By the way, just for the people that want me to answer to a personal conversation, I cannot do it for some unknown reason(Simon, any idea?).
Now about baseline as a covariate, what do you write as covariate relationship for kin.
Do you estimate aslo baseline by defining it as a structural parameter. I see a sort a circular reference here as of course baseline covariate is highly correlated to baseline as a structural parameter.
Can you send the project?
The relationship kin/kout=baseline applies only to steady state assumption without the drug. Are you under that assumption or do you estimate baseline without that assumption. If you do not make any assumption about baseline, estimate it and then put Kin correlated to baseline, then I do not see any issue. However doing both assumptions is to me problematic. I would need the project.
Thank you for your willingness to help, please see the attached link below with my project.
The final model in the workflow has baseline used as a covariate on kin, while the one just before that does not have this.
Baseline=kin/kout , therefore is it acceptable to set baseline as a covariate on kin from a PK and modeling perspective? Does this make sense to do so, clearly as you can see in my model it is significantly lowering the log likelihood (90points).
We have no idea about the baseline effects , no suspicion, we actually assume baseline has no effect. Please also see the covariate search that I did in my first post above (the continuous covariate plots whereby baseline and kin have a strong relationship), after enabling baseline as a covariate on kin, the etas lose the relationship.
We do assume the baseline is at steady state without drug, but the variability in the population is huge. To give you an idea what we are measuring as baseline, it is the lipoprotein concentration in plasma (mg/dL) in healthy subjects from a Phase 1 study prior to study initiation, it is quite variable.
Is Baseline always identified as significant on Kin by the covariate search, or is this just happening for my particular model? Please see the image in my first post.
I will be happy to include baseline on kin as a covariate, especially since it improves model diagnostics and LL, I just want to be able to justify doing so.
Thanks for your expert help. The link to my model is below (last 2 in the workflow).

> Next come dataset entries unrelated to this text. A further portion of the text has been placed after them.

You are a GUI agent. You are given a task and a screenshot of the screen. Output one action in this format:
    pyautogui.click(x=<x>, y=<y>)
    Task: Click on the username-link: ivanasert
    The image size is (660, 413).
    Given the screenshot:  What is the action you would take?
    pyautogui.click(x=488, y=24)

there is an “observed” Baseline which was measured with error. You can use the measured baseline as a covaraite on your model based baseline: Kin/Kout or if you parameterize the model by baseline even better but you still have to include a random effect around it since otherwise you assume that you know the baseline without any uncertainty.
Again please read the refered article it studies how to handle the baseline information and what method is best.

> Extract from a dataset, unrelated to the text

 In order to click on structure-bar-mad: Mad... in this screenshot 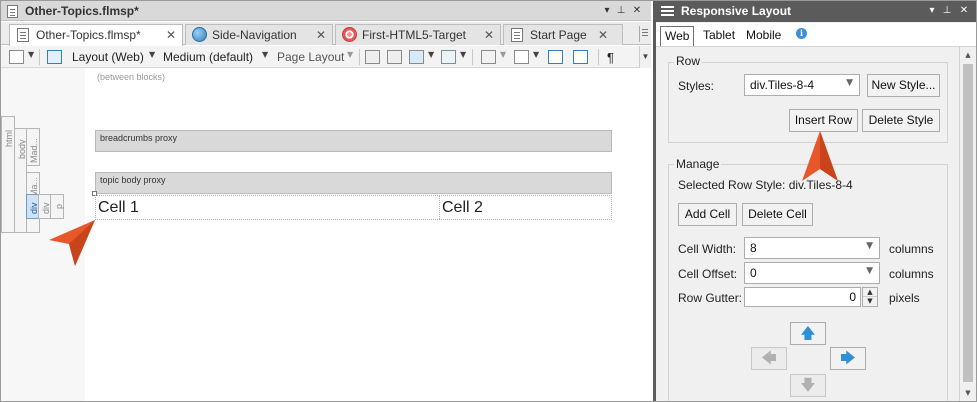, I will do `click(33, 147)`.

One interesting finding, when baseline is not set to a covariate on kin, kin is slightly greater but almost equal to kout (basically the ratio is nearly 1 to 1)
After setting baseline as a covariate on kin, the (ratio of kin to kout becomes 48 fold).
It seems that kin as the rate constant for production of Lp(a) in plasma is significantly increased while all other PD parameters (k1e, IC50, kout) remain nearly identical after baseline is added on kin as a covariate.
We do know that the subjects have huge variability in baseline, i did set the baseline on kin as median. When we arrange the baseline values from our dataset the median baseline is 54, the range is from 5 to 259.4.
Glad I found this discussion! I am doing something similar, and I would like advice on how to implement steady-state individual estimation like the Karlsson paper referenced above.
Previously sequence{Kin/Kout} was ballpark accurate, so I have tried sequence{G_SS} and stparm(G_SS = tvG_SS * exp(nG_SS)), while parameterising Kin/Kout in terms of G_SS.